Urteil: Fristlose Kündigung wegen gefälschtem Arbeitszeitnachweis

Urteil: Fristlose Kündigung wegen gefälschtem Arbeitszeitnachweis

Für eine fristlose Kündigung sieht der Gesetzgeber hohe Hürden vor. So muss ein „wichtiger Grund“ vorliegen, der jedwede Weiterarbeit im Unternehmen von jetzt auf gleich unzumutbar macht. Konkret regelt dies §626 BGB.

Einen ausreichenden Grund sah das Arbeitsgericht Siegburg in dem folgenden Fall gegeben: Eine Arbeitnehmerin hatte vorsätzlich den Nachweis über die Arbeitszeit gefälscht. Sie war als Pflegefachkraft beschäftigt und hatte Patienten ambulant zu versorgen. Statt einer Patientin die Nachttablette persönlich zu geben, telefonierte sie lediglich mit ihr. Den Leistungsnachweis für den nächtlichen Besuch zeichnete die Arbeitnehmerin jedoch trotzdem ab und bestätigte auf dem Tagestourennachweis, die Patientin in der Zeit von 22:55 Uhr bis 23:06 Uhr persönlich versorgt zu haben. Der Arbeitgeber kündigte daraufhin das Arbeitsverhältnis fristlos. Die Arbeitnehmerin hatte bereits zuvor einige Abmahnungen erhalten, unter anderem weil sie eine Patientin nicht richtig versorgt und dies auch nicht richtig dokumentiert hatte.

Die fristlose Kündigung geschah zu Recht wie das Arbeitsgericht Siegburg mit Urteil vom 7. August 2019 (3 Ca 992/19) feststellte. So sei der vorsätzliche Verstoß eines Arbeitnehmers gegen seine Verpflichtung, die abgeleistete, vom Arbeitgeber nur schwer zu kontrollierende Arbeitszeit korrekt zu dokumentieren, an sich geeignet, einen wichtigen Grund für eine fristlose Kündigung darzustellen. Der Arbeitgeber müsse auf eine korrekte Dokumentation der Arbeitszeit seiner Arbeitnehmer vertrauen können. Übertrage der Arbeitgeber den Nachweis der geleisteten Arbeitszeit den Arbeitnehmern selbst und fülle ein Arbeitnehmer die dafür zur Verfügung gestellten Formulare wissentlich und vorsätzlich falsch aus, so stelle dies einen schweren Vertrauensmissbrauch dar. Da sie nunmehr trotz vorheriger Abmahnungen vorsätzlich falsche Eintragungen machte, hielt das Gericht eine fristlose Kündigung für gerechtfertigt.

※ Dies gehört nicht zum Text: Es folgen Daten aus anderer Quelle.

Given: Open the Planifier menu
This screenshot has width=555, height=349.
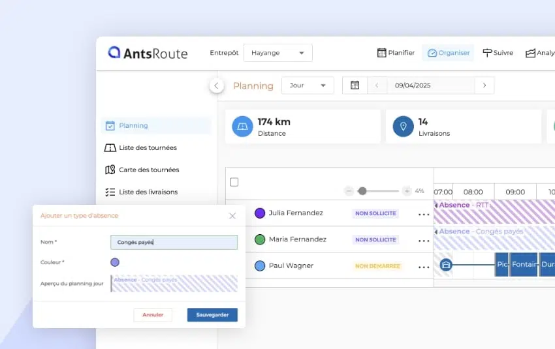Looking at the screenshot, I should click(x=396, y=53).
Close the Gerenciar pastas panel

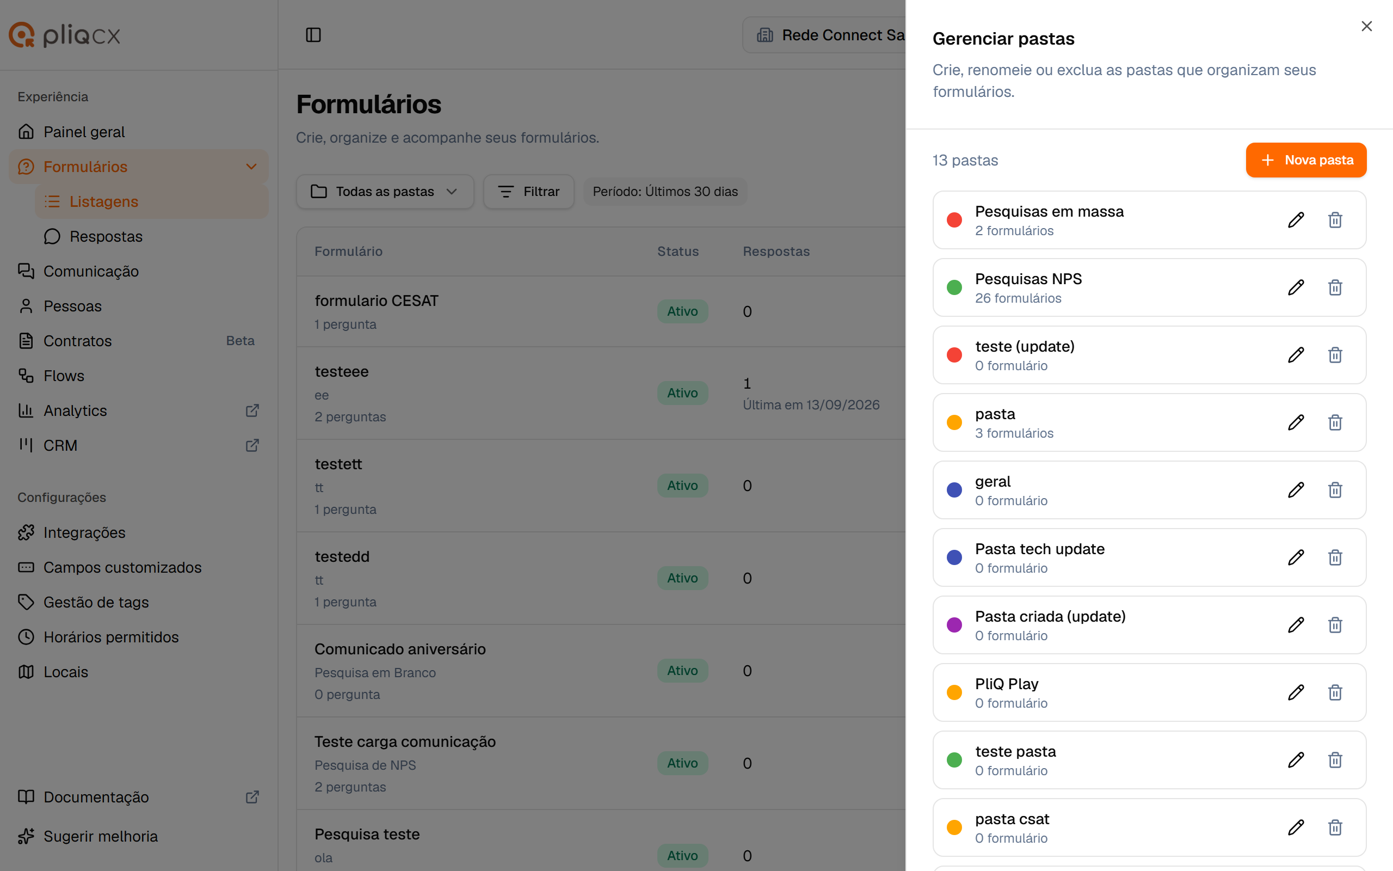(x=1367, y=26)
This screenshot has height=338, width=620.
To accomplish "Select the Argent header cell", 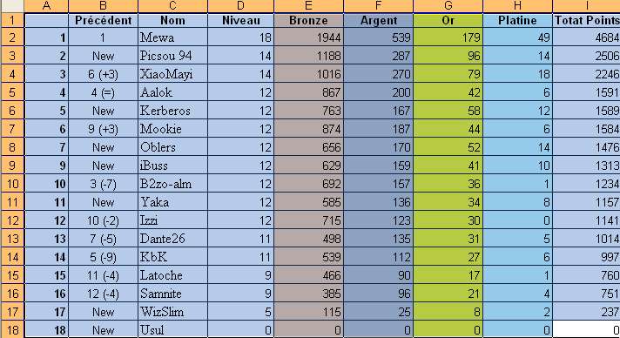I will tap(379, 20).
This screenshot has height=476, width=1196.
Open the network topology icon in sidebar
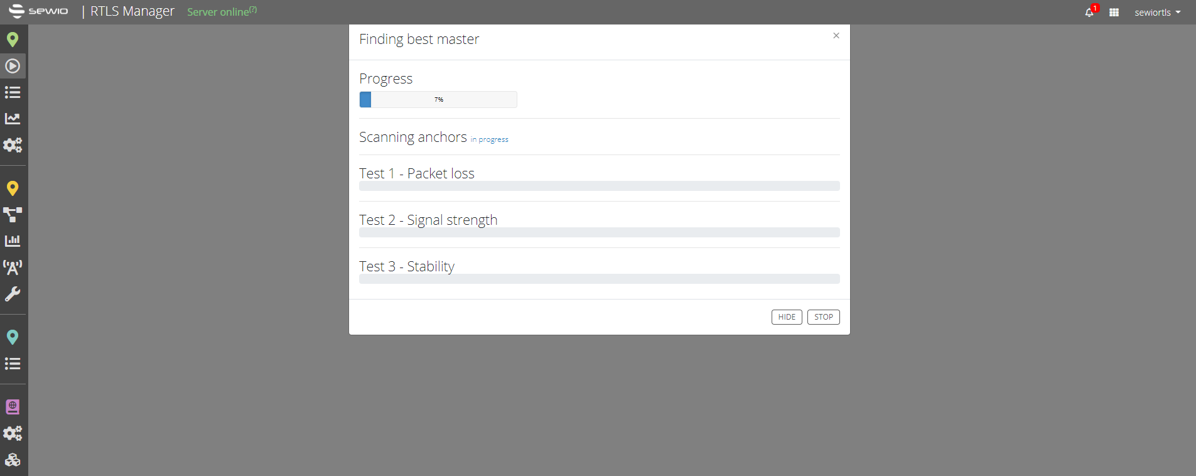tap(13, 215)
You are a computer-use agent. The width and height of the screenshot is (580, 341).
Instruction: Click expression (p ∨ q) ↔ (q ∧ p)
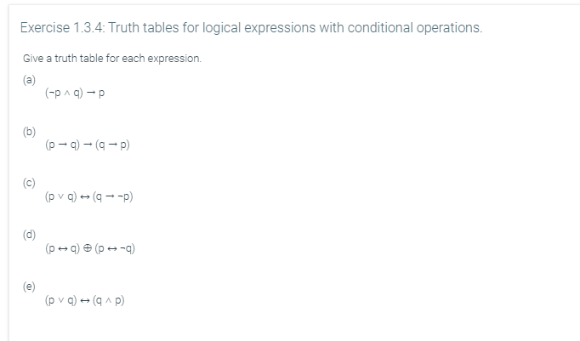(x=85, y=299)
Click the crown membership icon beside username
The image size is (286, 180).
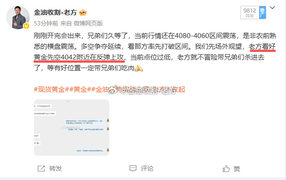click(83, 13)
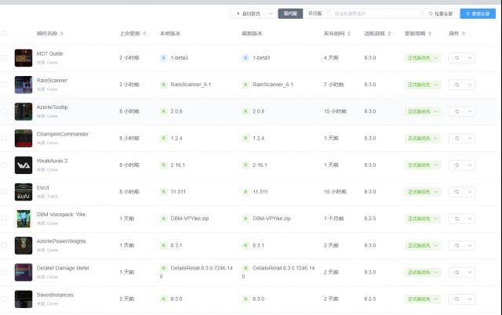Screen dimensions: 502x315
Task: Click the ElvUI addon icon
Action: click(x=23, y=192)
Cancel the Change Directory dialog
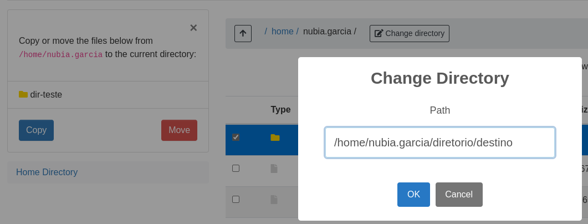 click(x=459, y=195)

Der Fall macht deutlich: Arbeitszeitbetrug ist kein Kavaliersdelikt, sondern ein starker Vertrauensbruch, der im Einzelfall auch geeignet sein kann, zu einer fristlosen Kündigung zu führen. Ob und inwieweit das Fehlverhalten des Arbeitnehmers geeignet ist, eine Abmahnung, eine fristgerechte oder eine fristlose Kündigung auszulösen, ist einzelfallabhängig und sollte zeitnah mit einem Anwalt besprochen werden. Eine fristlose Kündigung ist fristgebunden und muss innerhalb von zwei Wochen ausgesprochen werden.